Lange’in kendine özgü yaklaşımına gelince, öncelikle yoksulluğu genelde peyzajlar ya da topluluk fotoğraflarıyla değil, portrelerle betimlemiştir. Bu portrelerdeki kadın ya da erkeklerin çoğu, dekordan koparıldıklarında bir stüdyoda fotoğraflanmış gibi görünebilirler. Kaldı ki çoğu portrede dekora da az yer ve işlev verilmiş, fotoğrafçı insanların çaresizliğini bir stüdyo fotoğrafçısının kadrajının sınırlarında, önce gözlerine, sonra yüz ifadelerine, birçok yerde giysileriyle çelişen alımlı duruşlarına odaklanarak anlatmayı seçmiştir. Demokrasinin bu fotoğraflarında güzelliğin yadsınmaz bir önceliği vardır. Göçmen Anne çaresizliği çağrıştıran gözleriyle de güzeldir. Yoksulluğun pençesindeki diğer kadınların pek çoğu derme çatma çadırların içinde ya da önünde bacak bacak üstüne atmış oturmaktadır, endamlıdır. Kadın, yoksulluğun resminde gerçekten de çok güçlü bir estetik imgedir Lange için. Kimi zaman yalnızca bir bacağın güzelliği, üstündeki dikişlerle dolu, sökük çorapla karşıtlık oluşturarak buhranın simgesi olabilir. Erkekler ağır işler yaparken de gösterilir ama birçok fotoğrafta onlar da vakur, sefaletin karşısında güçlüdür. Lange’in yoksulluk fotoğraflarında bedenler gerçekten de yüzler kadar anlamlıdır. Uzuvların ahengi de öyle. Göçmen Anne’de kadının ağır bir yük gibi taşıdığı hüznüne zarif bir kol destek çıkar gibidir. Fotoğrafçı güzelliği hiç umulmadık yerlerde aramayı bilmiştir.

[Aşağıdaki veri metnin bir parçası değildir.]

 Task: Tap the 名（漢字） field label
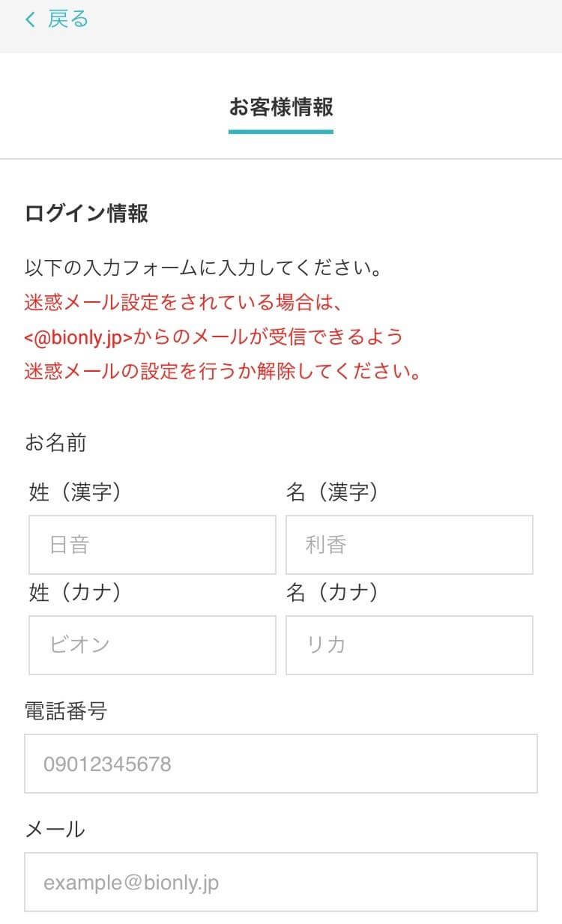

Bu süreçte ve sonrasında pek çok ayak fotoğrafı da çekmiştir Lange. Kimi zaman ağır işçiliğin göstergesi, vücudun ve ruhun yükünü taşıyan gamlı yüzler gibi görünen ayaklar, kimi zaman kendi evinde çektiği, yakınlarının sağlıklı ayakları. Hepsi de Lange söz konusu olduğunda bir tür yoksunluğun simgesidirler.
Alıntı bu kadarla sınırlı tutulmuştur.